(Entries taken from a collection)
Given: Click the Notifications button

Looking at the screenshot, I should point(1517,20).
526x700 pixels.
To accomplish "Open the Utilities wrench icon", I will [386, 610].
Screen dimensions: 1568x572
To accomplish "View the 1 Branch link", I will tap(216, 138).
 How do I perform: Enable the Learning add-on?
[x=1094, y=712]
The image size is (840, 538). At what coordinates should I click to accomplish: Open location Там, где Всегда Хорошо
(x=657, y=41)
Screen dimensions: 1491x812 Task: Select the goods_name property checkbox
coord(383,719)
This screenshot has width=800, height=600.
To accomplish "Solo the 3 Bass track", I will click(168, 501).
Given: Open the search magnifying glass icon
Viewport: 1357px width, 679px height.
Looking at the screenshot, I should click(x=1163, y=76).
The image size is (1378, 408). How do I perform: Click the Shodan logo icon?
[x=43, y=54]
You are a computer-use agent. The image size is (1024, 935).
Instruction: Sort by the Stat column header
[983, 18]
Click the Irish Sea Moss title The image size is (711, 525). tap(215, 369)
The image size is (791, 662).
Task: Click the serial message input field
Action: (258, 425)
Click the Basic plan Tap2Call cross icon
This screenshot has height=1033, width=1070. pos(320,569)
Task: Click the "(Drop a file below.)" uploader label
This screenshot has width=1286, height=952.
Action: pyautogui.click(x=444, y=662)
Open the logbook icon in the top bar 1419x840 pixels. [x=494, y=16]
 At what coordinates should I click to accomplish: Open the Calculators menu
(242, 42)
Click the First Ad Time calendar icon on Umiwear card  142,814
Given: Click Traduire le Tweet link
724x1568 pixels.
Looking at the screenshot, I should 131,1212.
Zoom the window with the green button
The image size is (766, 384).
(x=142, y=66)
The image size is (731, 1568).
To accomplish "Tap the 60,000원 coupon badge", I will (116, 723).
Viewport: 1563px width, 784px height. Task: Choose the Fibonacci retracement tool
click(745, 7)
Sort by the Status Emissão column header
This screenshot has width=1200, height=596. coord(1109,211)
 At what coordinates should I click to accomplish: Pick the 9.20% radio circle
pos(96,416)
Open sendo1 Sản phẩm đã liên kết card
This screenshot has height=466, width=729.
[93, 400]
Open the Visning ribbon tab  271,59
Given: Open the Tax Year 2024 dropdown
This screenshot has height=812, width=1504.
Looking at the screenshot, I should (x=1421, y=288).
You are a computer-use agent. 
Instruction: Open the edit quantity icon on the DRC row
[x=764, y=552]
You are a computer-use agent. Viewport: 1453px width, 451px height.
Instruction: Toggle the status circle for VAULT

### What you will do:
A single integer is the expected output: the number of lines in the data that include the word "computer".

### Answer area:
3